“LTCI is dead,” a financial planner told me recently.

“Really?” I asked. “Why would you think that?”

“Well, because no one can get approved, it's way too expensive, and I don't want my clients to be faced with rate increases. Now I sell hybrids to all of my clients. That way at least someone is guaranteed a benefit.”

“What do you do about the clients who can't afford to plunk down $100,000 for a policy? Or clients who can't qualify? Or clients who want a partnership policy?”

Silence.

Long-term care insurance isn't dead. What is true is that the industry is down this year—by some accounts as much as 32 percent.

Here's a look at three reasons for the slowdown — and five ways to respond.

The slowdown

  1. Consumers think the industry is in trouble.
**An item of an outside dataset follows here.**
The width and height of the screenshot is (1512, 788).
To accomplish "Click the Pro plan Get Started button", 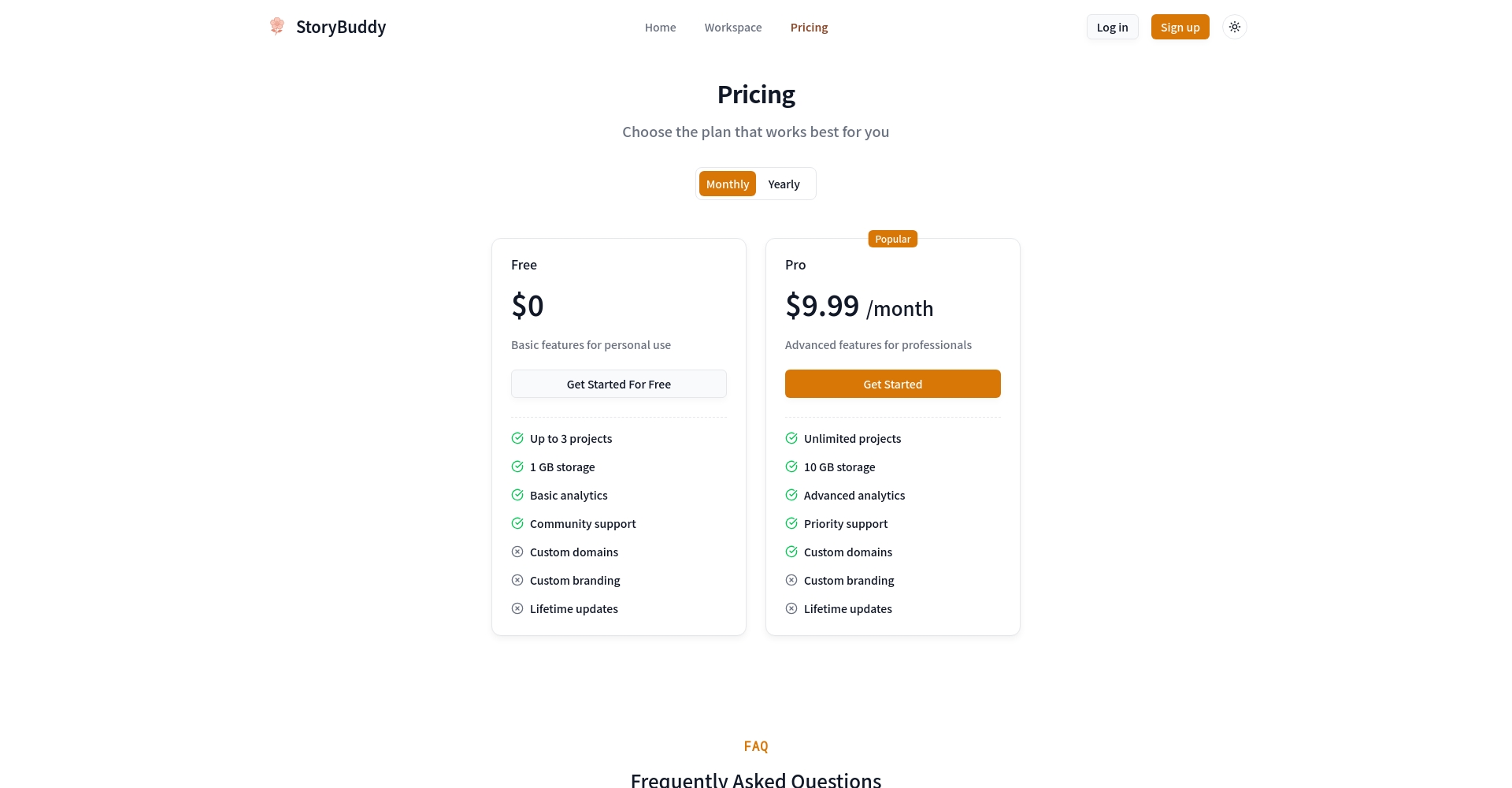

Thanks to all the bad press LTCI has received, consumers have the impression the entire industry is unstable and unreliable. As agents we're sure not helping when we also lament the latest changes. Also, companies trying to sell alternate products aren't exactly helping. We've all seen advertising that sort of goes like this: “If you think LTCI is too expensive, then you should be looking at this life insurance policy with a long-term care rider!”

I've sat in on countless webinars where the speakers degrade LTCI in order to promote their own products. If an agent with little or no experience with LTCI hears that enough, he begins to think, “Wow. I wonder if LTCI really is in trouble?” and will pass that sentiment along to his clients.

  • Rate increases seem much worse than they really are.